Convert the records into a JSON list of strings, from the line containing "You are a computer-use" through the end of the records, both ends inclusive, with one string per line and blank lines omitted. Leave the pictures out of the output.

-- Begin --

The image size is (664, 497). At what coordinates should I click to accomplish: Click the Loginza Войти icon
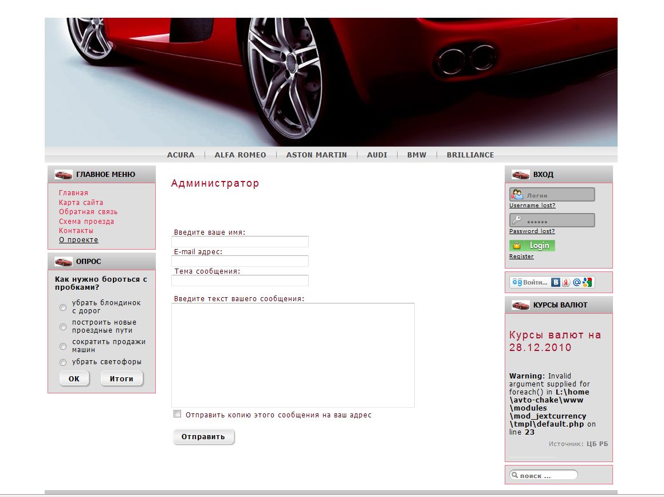click(530, 282)

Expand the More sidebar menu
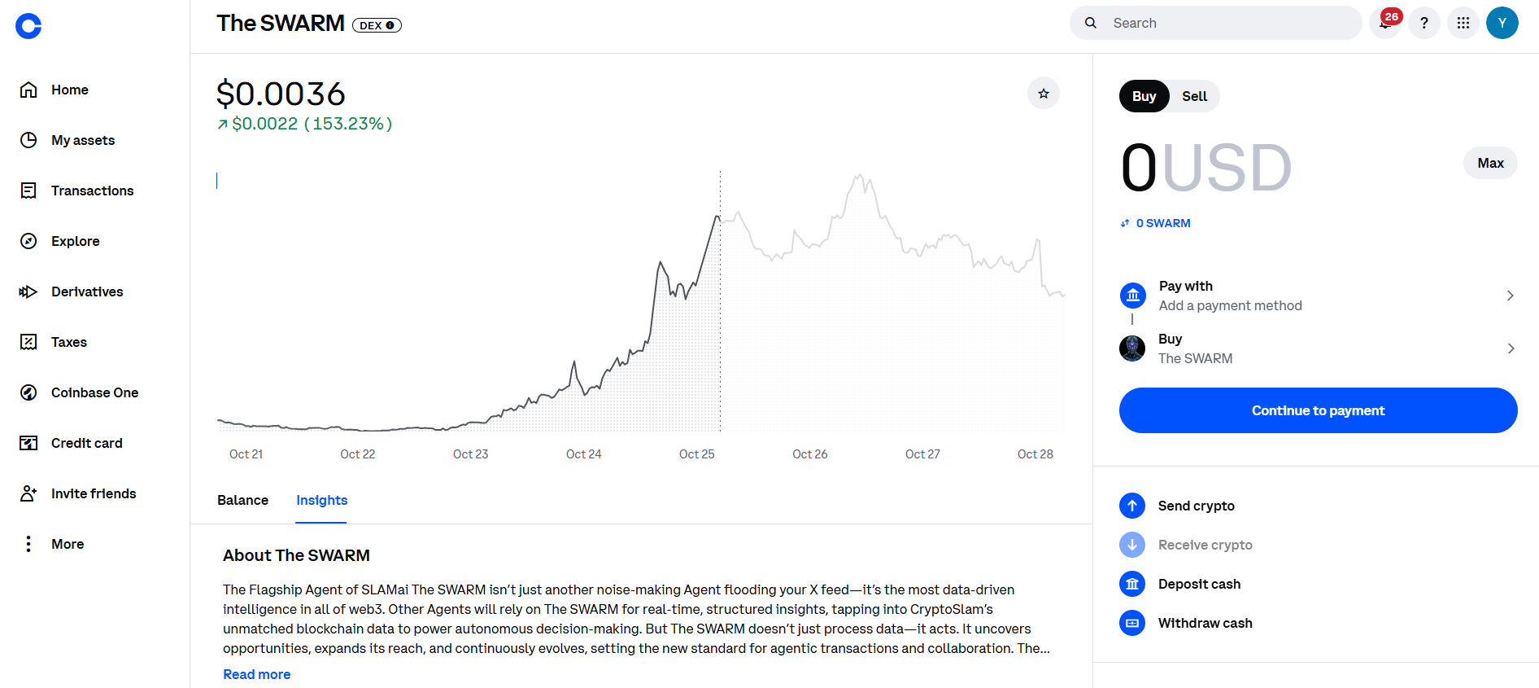point(67,544)
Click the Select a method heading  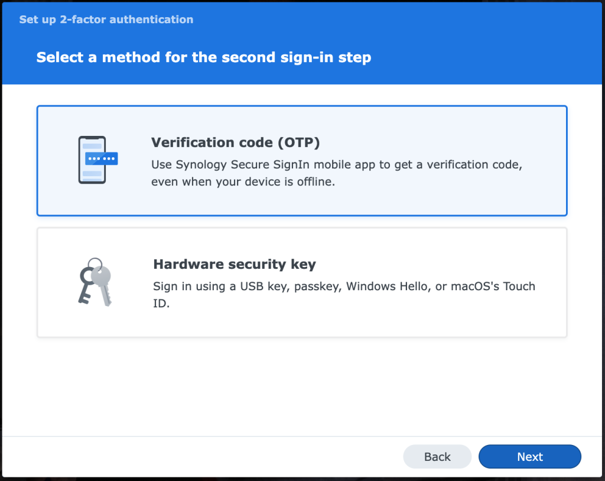pos(204,57)
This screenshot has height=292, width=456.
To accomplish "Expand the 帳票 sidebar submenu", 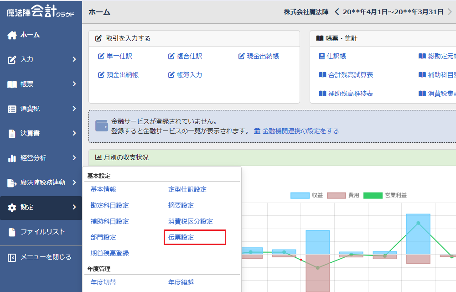I will pyautogui.click(x=41, y=84).
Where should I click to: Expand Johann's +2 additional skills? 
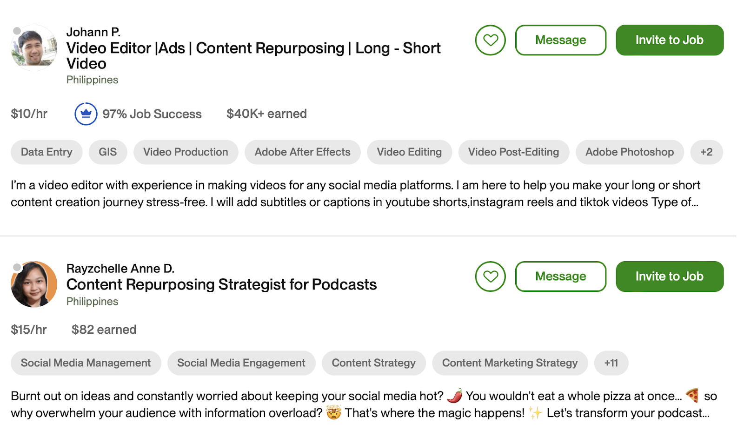tap(706, 152)
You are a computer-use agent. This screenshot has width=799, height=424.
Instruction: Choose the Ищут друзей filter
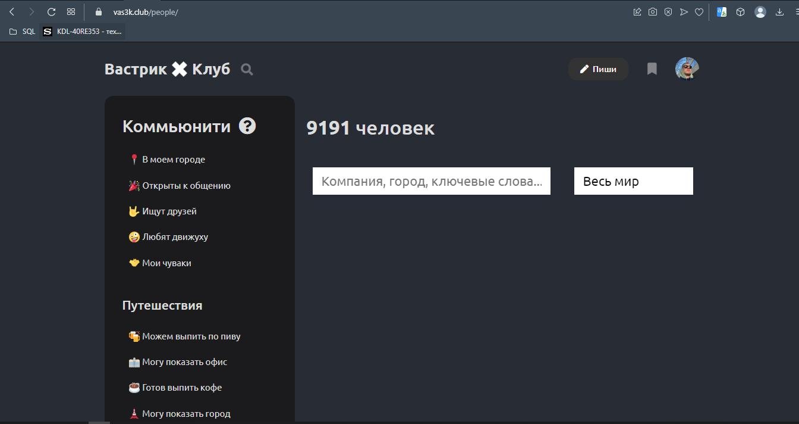169,211
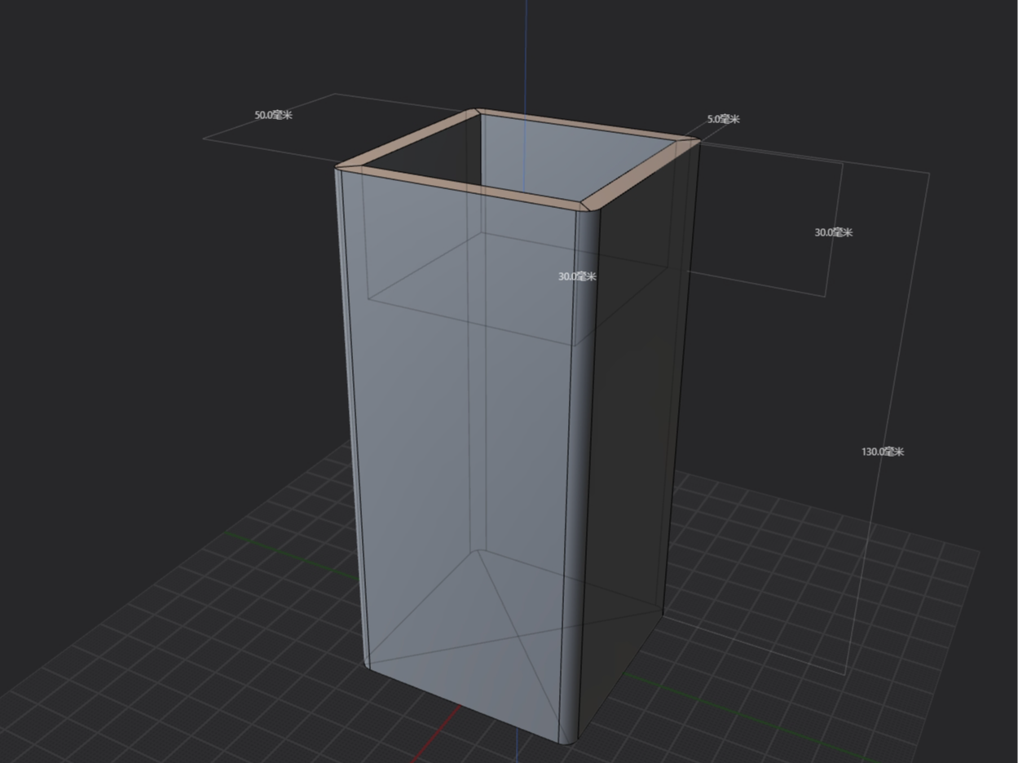Click the 130.0毫米 height dimension label
The height and width of the screenshot is (763, 1018).
coord(883,452)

-- End --

◆ **Answer below**:
[
  "You are a computer-use agent. This screenshot has width=799, height=424.",
  "Instruction: Choose the Ищут друзей filter",
  "169,211",
  "Click the 130.0毫米 height dimension label",
  "The height and width of the screenshot is (763, 1018).",
  "coord(883,452)"
]